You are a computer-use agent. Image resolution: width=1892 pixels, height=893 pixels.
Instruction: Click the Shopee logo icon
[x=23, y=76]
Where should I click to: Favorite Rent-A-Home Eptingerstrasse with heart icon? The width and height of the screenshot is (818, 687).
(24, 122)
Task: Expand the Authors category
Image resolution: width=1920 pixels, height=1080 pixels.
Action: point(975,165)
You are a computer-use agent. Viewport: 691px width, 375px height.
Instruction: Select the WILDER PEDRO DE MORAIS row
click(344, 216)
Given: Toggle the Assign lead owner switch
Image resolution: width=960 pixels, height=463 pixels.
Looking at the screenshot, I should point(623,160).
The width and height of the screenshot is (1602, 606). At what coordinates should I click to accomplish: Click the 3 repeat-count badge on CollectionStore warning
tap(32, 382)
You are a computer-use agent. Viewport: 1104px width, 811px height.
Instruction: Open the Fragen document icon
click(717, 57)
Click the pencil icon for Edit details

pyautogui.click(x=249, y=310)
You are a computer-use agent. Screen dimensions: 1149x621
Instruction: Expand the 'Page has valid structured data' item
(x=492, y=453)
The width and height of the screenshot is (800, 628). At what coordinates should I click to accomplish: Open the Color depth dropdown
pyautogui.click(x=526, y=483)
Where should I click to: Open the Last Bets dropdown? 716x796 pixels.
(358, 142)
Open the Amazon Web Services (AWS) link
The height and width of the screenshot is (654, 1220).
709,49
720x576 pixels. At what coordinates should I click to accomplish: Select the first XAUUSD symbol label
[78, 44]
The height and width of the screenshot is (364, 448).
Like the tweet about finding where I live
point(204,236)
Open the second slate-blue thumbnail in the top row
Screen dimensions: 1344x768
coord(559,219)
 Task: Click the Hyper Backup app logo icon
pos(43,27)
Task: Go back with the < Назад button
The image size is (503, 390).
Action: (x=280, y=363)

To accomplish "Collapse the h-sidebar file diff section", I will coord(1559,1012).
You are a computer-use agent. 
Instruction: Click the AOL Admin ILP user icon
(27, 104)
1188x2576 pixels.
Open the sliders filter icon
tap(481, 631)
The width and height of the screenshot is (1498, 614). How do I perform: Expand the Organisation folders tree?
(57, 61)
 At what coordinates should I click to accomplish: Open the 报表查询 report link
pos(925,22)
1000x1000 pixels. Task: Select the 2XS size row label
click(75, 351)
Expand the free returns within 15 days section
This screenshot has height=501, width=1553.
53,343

····················

* **DO THIS**
Switch "Instruction" to "Command" everywhere it appears in the rows above, and give the lines back with nothing else altered.

* **ANSWER TO THE TASK**
You are a computer-use agent. Image resolution: width=1892 pixels, height=893 pixels.
Command: Click the Shopee logo icon
[x=23, y=76]
Where should I click to: Favorite Rent-A-Home Eptingerstrasse with heart icon? The width and height of the screenshot is (818, 687).
(24, 122)
Task: Expand the Authors category
Image resolution: width=1920 pixels, height=1080 pixels.
Action: point(975,165)
You are a computer-use agent. Viewport: 691px width, 375px height.
Command: Select the WILDER PEDRO DE MORAIS row
click(344, 216)
Given: Toggle the Assign lead owner switch
Image resolution: width=960 pixels, height=463 pixels.
Looking at the screenshot, I should point(623,160).
The width and height of the screenshot is (1602, 606). At what coordinates should I click to accomplish: Click the 3 repeat-count badge on CollectionStore warning
tap(32, 382)
You are a computer-use agent. Viewport: 1104px width, 811px height.
Command: Open the Fragen document icon
click(717, 57)
Click the pencil icon for Edit details

pyautogui.click(x=249, y=310)
You are a computer-use agent. Screen dimensions: 1149x621
Command: Expand the 'Page has valid structured data' item
(x=492, y=453)
The width and height of the screenshot is (800, 628). At what coordinates should I click to accomplish: Open the Color depth dropdown
pyautogui.click(x=526, y=483)
Where should I click to: Open the Last Bets dropdown? 716x796 pixels.
(358, 142)
Open the Amazon Web Services (AWS) link
The height and width of the screenshot is (654, 1220).
709,49
720x576 pixels. At what coordinates should I click to accomplish: Select the first XAUUSD symbol label
[78, 44]
The height and width of the screenshot is (364, 448).
Like the tweet about finding where I live
point(204,236)
Open the second slate-blue thumbnail in the top row
Screen dimensions: 1344x768
coord(559,219)
 Task: Click the Hyper Backup app logo icon
pos(43,27)
Task: Go back with the < Назад button
The image size is (503, 390).
Action: (x=280, y=363)

To accomplish "Collapse the h-sidebar file diff section", I will coord(1559,1012).
You are a computer-use agent. 
Command: Click the AOL Admin ILP user icon
(27, 104)
1188x2576 pixels.
Open the sliders filter icon
tap(481, 631)
The width and height of the screenshot is (1498, 614). How do I perform: Expand the Organisation folders tree?
(57, 61)
 At what coordinates should I click to accomplish: Open the 报表查询 report link
pos(925,22)
1000x1000 pixels. Task: Select the 2XS size row label
click(75, 351)
Expand the free returns within 15 days section
This screenshot has height=501, width=1553.
53,343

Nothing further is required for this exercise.